Just wondering....Changed over to Amazonia three weeks ago and the plants have never been growing better.

The question I have is, since changing over to the ADA, my PH has lowered from 6.6 tp 5.7. i have the CO2 on a meter which the setting at 6.3. HOWEVER.....

Since the setting is at 6.3 and the PH stays around 5.7 -5.8 the CO2 never comes on.

Should I leave it alone or lower the PH setting to 5.5 -5.6? Plants are growing well, but they have been without CO2 for 2 weeks, except on the weekends when I do a wate change. They get the CO2 for the day on Sat, but after that the PH goes back down to 5.7


----------



## AaronT (Apr 26, 2004)

You can't use a pH controller with Aquasoil. Well, you can, but not in the conventional manner. The pH / KH chart becomes irrellevant due to the buffering properties of the Aquasoil.

Most people set a bubble rate of 1-3 bbs (bubbles per second) using their bubble counter. If this is for your 150 gallon I would suggest using 2 bbs and upping it only if you see a need.


----------



## jdigiorgio (Jan 29, 2004)

*Sooooo*

So what r u saying? As long as the fish are not stressed keep the CO2 going? Maybee Jeff S can chime in on this........


----------



## MrSanders (Mar 5, 2006)

If it were me I would loose the controller and run with the CO2 on a timer.

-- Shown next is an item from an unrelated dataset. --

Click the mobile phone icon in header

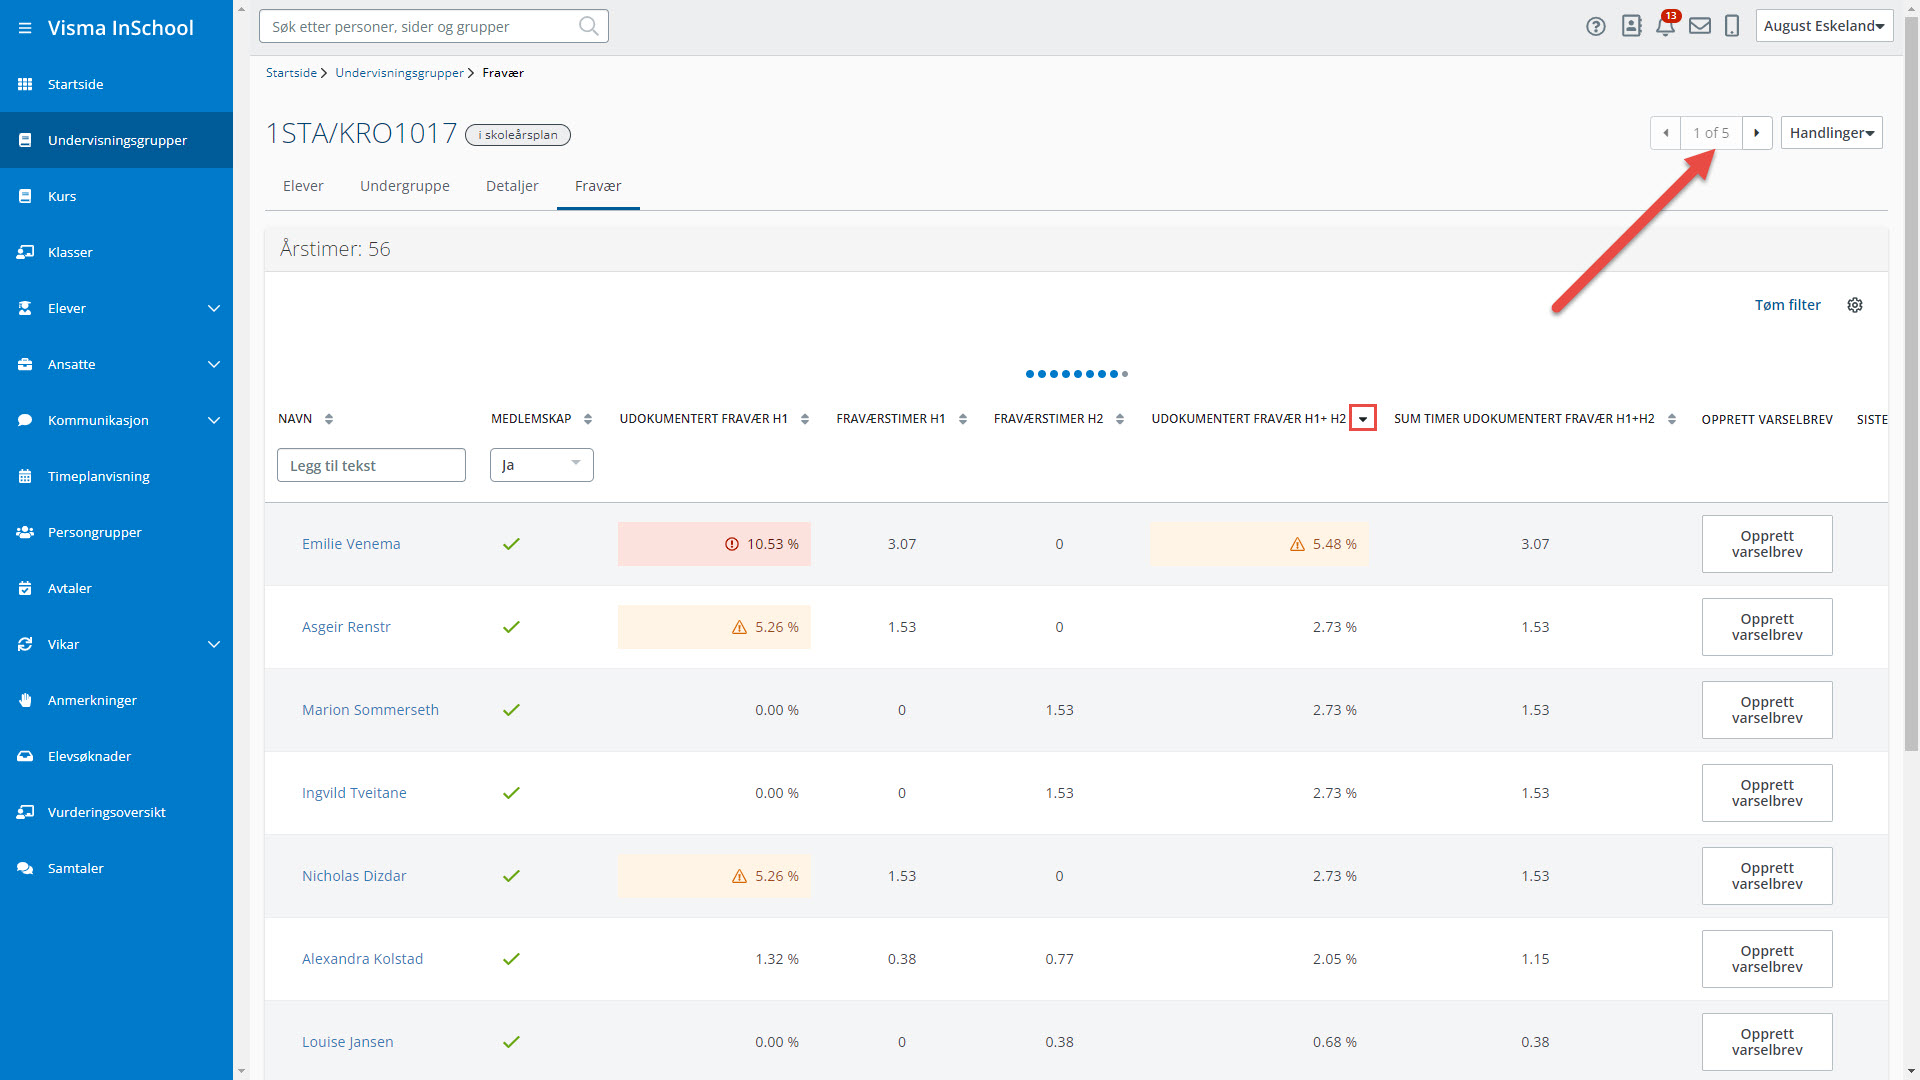pos(1732,26)
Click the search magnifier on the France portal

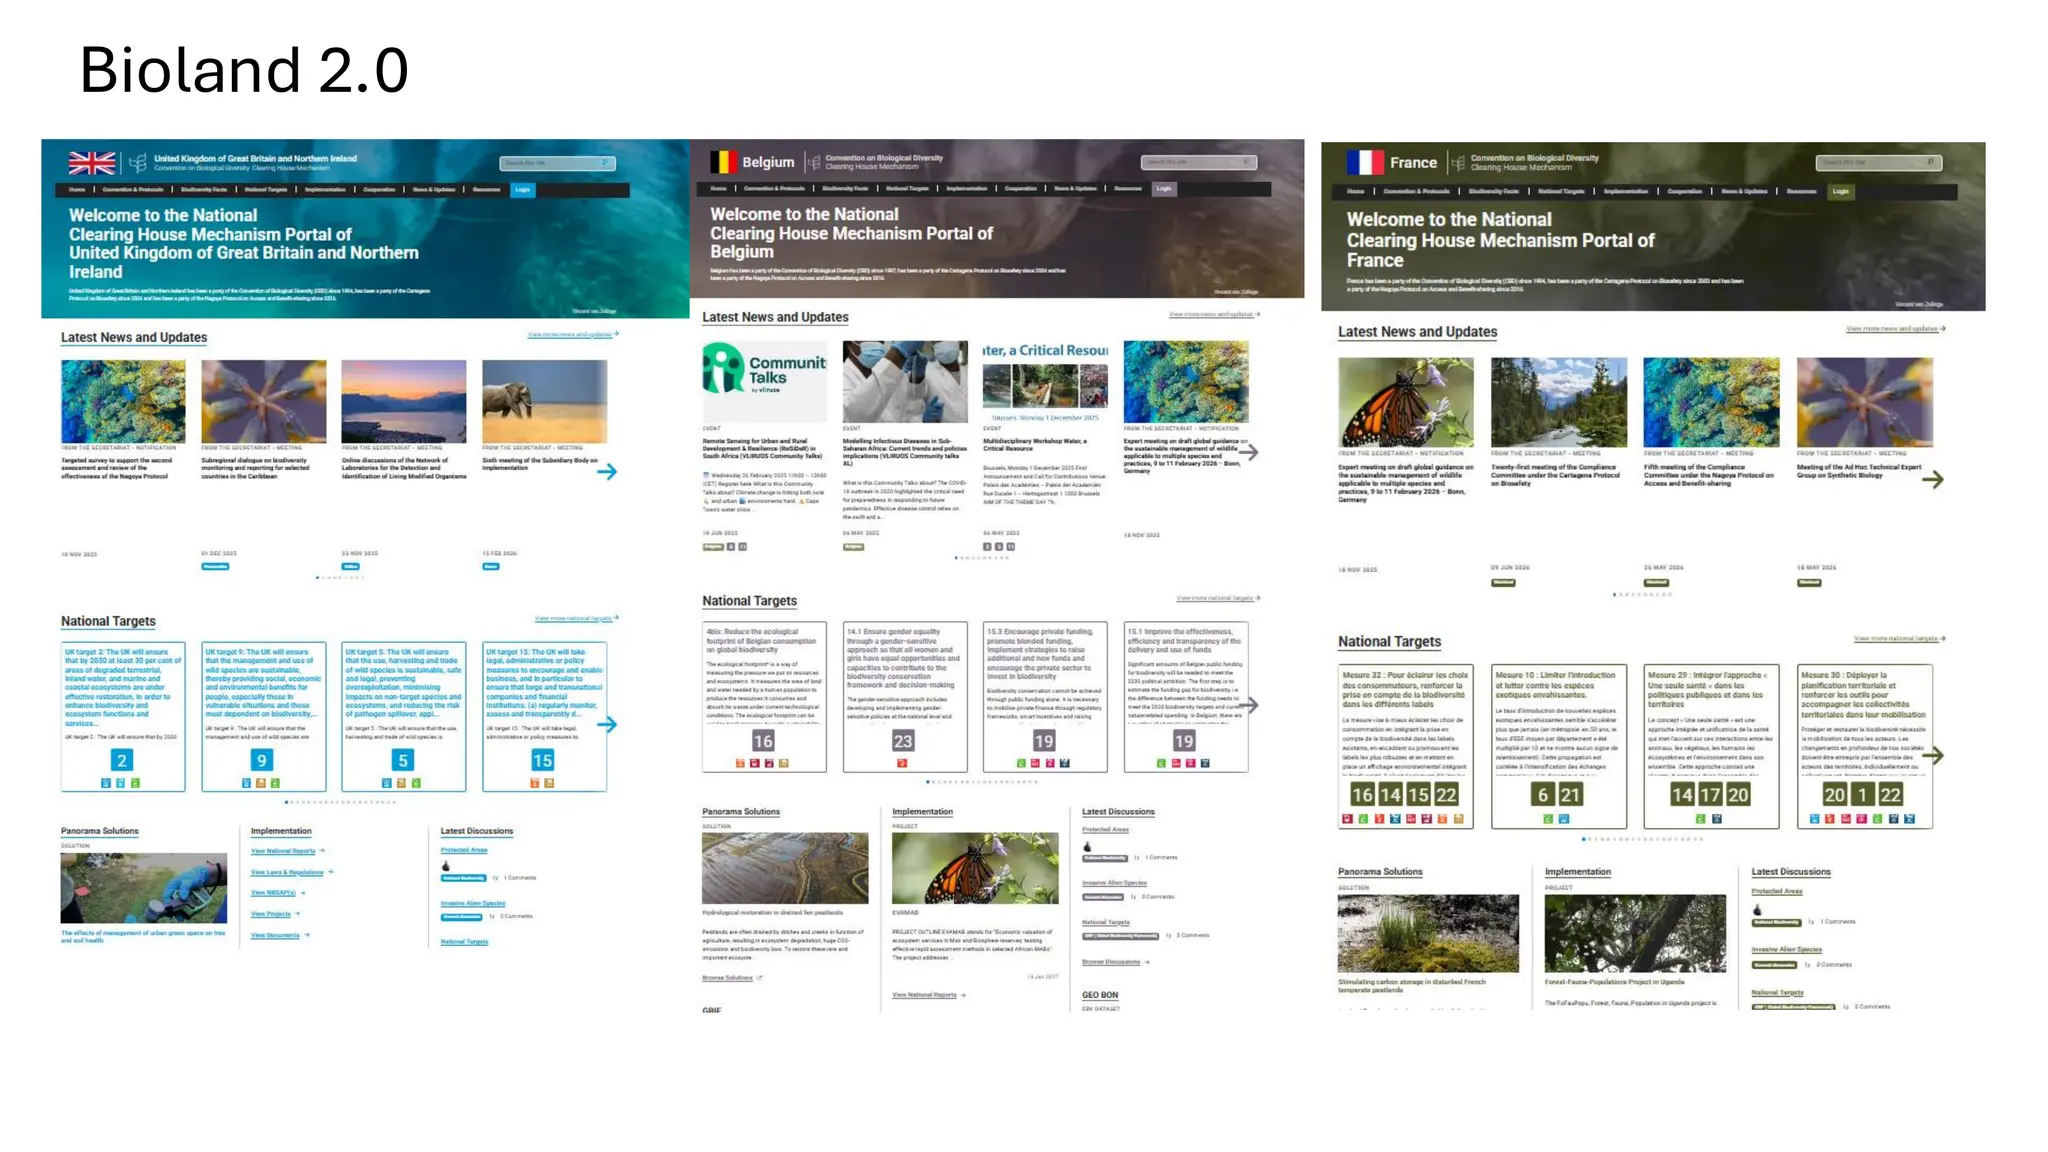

I turn mine on about an hour before the lights come on, and shut it off about an hour before the lights go out. it runs all day through the photo period at a set bubble rate.

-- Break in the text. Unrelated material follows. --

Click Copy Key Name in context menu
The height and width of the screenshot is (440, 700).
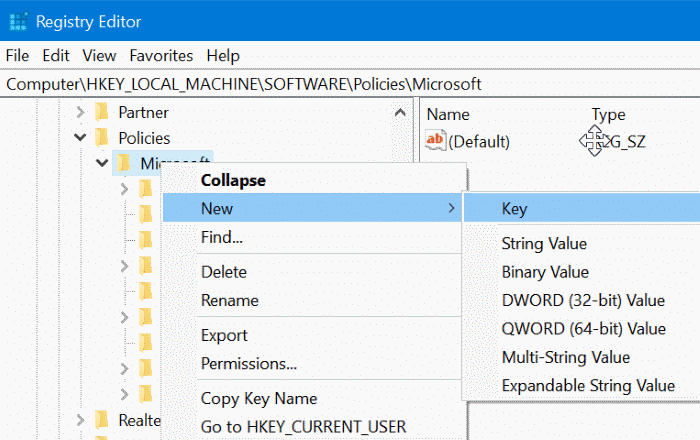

You can use it with the AS, but i feel you may very well run into problems, mostly around WC days when pull out all of that soft low PH water, and replace it with tap water with a much higher PH, your CO2 is going to turn on and its not going to shut off until it hits that low PH, however it is probably going to take a day or two for the AS to lower the PH in the water at all.... so basically what your going to end up with on WC days is much much more CO2 than during the rest of the week.... enough that it may or may no cause problems with your live stock. You can try to work it out and get a set PH point with the lower PH, but I would be aware of the possible problems you can run into when changing out a large amount of the water


----------



## Avalon (Mar 7, 2005)

I noticed the drastic drop in pH when I first added AS. I run CO2 24/7, and all is well. The buffering properties have been reduced some, but the pH still runs pretty low. The numbers from test kits can throw you for a loop, but if you just watch the fish and adjust your CO2 by their breathing habits, coloration, finnage (clamped or not), you can get a good feel for a 'healthy' enviornment. There's really a fine line between enough CO2 for plants and too much for fish, so you really just have to adjust day by day, and in small amounts, regardless the way you inject CO2. One thing I have noticed, the tetras are much happier and much more colorful in soft water (RO w/ AS) than in the old hard tap water I used to use. Plants like it too!


----------



## danepatrick (Sep 18, 2006)

jdigiorgio said:


> So what r u saying? As long as the fish are not stressed keep the CO2 going?


yep. i've learned that over time.


----------



## jdigiorgio (Jan 29, 2004)

Well, I turned on the CO2 yesterday since it has not been on for days and now as I write this, I see around 10 dead cardinals. The ph only dropped to 5.6 so that should not have killed them..

Does anyone add Equilibium with there AS?


----------



## eklikewhoa (Jul 24, 2006)

I would like to know about the Equilibium with AS too.


----------